= William Charles Milne =

William Charles Milne (美魏茶 born April 22, 1815, died May 25, 1863) was a missionary to China in the 19th century. He was the son of missionary William Milne.

Milne was one of twins born on a ship on voyage from Canton to Malacca. He landed in China at age 2 with his parents. At age 4 he lost his mother。 In 1822, his father died: he was sent back to England, where he studied in Marischal College in Aberdeen, he graduated with a diploma, and was accepted into London Missionary Society and was appointed to China. On July 29, 1839, he left for China, accompanied by James Legge and Dr. Benjamin Hobson;they landed in Macao on December 18. From 1842 to 1842, he visited Ninpo and Zhoushan. He went to Hong Kong in August 1843, to attend the missionary conference of Hong Kong station. He also attended nearly all the Hong Kong meetings about the translation of Scripture. He with Walter Henry Medhurst and J. R. Morrison set up a committee to consult on the translation of names in the Scripture.
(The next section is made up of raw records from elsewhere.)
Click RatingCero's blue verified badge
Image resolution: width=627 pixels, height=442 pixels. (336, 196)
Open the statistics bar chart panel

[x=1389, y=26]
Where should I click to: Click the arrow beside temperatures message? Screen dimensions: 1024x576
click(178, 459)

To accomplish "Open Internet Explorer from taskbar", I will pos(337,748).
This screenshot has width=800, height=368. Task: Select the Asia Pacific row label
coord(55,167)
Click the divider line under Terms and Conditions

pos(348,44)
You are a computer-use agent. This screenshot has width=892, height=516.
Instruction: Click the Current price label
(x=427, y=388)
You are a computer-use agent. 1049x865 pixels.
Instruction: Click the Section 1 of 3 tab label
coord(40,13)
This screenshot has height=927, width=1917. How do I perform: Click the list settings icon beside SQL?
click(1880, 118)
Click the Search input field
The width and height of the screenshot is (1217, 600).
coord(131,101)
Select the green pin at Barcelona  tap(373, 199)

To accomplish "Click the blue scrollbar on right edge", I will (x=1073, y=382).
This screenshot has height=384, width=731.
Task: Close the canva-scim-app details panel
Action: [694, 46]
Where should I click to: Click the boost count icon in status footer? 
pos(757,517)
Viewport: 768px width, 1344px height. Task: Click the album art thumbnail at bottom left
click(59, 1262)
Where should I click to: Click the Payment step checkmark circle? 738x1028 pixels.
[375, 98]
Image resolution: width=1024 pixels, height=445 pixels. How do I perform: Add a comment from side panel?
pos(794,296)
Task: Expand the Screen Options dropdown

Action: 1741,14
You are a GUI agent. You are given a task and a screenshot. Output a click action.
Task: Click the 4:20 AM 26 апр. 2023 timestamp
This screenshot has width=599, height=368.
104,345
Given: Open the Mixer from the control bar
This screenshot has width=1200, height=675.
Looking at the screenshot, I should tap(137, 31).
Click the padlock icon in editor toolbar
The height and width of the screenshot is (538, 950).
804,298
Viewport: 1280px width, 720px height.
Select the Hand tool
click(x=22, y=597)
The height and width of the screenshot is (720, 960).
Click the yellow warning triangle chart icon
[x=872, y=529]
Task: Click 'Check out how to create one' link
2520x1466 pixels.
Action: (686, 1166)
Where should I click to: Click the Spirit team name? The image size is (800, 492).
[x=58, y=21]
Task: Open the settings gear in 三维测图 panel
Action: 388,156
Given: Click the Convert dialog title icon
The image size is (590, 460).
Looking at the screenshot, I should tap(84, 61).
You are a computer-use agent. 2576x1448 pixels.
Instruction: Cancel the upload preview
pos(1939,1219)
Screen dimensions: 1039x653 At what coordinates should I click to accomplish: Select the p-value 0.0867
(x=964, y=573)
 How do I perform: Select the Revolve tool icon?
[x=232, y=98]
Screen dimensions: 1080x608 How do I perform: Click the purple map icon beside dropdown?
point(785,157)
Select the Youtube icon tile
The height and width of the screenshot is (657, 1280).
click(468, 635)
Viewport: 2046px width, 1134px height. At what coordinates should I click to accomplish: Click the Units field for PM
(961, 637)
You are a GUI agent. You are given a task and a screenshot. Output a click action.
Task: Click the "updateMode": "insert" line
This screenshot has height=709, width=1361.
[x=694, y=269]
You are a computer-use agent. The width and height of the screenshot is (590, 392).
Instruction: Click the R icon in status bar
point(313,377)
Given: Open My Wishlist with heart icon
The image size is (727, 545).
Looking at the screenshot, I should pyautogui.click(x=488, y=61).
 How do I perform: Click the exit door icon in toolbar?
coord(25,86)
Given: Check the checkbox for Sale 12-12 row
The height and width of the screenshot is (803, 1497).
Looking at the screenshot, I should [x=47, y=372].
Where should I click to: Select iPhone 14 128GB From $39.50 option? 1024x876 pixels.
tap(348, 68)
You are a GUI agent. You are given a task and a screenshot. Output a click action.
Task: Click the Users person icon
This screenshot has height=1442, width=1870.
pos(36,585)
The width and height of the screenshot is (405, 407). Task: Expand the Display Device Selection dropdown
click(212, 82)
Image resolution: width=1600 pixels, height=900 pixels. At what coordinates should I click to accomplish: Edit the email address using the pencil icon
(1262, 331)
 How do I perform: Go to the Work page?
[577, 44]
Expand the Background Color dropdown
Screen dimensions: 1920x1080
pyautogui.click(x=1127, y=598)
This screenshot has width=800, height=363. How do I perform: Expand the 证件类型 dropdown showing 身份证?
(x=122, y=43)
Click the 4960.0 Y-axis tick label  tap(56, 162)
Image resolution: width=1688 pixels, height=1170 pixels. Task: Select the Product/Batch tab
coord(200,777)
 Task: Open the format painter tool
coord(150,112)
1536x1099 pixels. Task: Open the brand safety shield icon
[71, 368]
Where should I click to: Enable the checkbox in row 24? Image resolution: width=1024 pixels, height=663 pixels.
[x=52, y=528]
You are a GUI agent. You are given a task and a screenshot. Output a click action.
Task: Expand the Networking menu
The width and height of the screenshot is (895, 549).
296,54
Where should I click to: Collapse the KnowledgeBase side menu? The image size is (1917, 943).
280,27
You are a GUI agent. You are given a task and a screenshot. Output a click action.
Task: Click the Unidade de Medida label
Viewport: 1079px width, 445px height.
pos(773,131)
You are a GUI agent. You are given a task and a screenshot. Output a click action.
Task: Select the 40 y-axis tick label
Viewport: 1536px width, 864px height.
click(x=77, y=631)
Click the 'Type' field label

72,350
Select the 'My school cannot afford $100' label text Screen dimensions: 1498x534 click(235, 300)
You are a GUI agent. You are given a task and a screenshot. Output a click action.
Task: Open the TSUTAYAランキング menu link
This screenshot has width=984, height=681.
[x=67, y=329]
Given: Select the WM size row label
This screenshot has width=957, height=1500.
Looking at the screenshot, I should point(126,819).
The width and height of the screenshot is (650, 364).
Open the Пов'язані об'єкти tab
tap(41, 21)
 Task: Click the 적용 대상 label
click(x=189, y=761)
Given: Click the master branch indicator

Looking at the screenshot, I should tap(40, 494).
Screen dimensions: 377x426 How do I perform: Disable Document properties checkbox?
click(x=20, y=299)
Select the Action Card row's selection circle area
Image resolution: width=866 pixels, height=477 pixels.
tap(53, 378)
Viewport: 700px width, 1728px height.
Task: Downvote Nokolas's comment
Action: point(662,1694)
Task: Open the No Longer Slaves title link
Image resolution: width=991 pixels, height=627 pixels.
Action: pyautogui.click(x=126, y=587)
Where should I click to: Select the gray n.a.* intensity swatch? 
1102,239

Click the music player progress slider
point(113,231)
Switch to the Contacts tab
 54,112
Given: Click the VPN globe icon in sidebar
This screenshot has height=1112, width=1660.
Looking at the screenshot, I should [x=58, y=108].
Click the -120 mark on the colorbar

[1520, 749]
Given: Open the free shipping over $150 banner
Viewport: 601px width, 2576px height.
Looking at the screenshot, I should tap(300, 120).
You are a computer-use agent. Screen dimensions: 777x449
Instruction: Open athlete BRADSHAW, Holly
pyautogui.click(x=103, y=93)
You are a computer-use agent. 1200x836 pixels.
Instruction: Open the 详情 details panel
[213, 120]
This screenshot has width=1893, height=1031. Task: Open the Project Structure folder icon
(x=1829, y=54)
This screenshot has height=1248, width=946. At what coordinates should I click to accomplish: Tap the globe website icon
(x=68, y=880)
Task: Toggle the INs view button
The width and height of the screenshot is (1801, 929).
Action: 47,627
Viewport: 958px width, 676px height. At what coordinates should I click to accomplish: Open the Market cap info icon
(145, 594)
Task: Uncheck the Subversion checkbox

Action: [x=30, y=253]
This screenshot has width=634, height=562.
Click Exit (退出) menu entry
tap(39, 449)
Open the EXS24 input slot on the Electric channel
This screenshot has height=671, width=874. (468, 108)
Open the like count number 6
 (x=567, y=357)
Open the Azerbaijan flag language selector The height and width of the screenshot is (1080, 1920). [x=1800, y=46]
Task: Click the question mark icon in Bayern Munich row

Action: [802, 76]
Milne returned to England to marry Frances Williamina in 1844. He went back to China with his wife in 1846 and landed in Shanghai on November 26. On the death of a delegate of Ninpo for the Bible Translation Committee, he was elected to fill the vacancy. At the completion of the translation of the New Testament, he was elected to continue as delegate for translation of the Old Testament, which was accomplished in 1852. He returned to England for health reasons. In 1856 he went back to China as interpreter of the consulate in Fuchow.

With the establishment of British Legation in Peking, Milne served as a tutor for the
interpreters in the British civil service. He died of stroke on May 15, 1863; he was buried in an unconsecrated area of the Russian cemetery outside the Andingmen of Peking.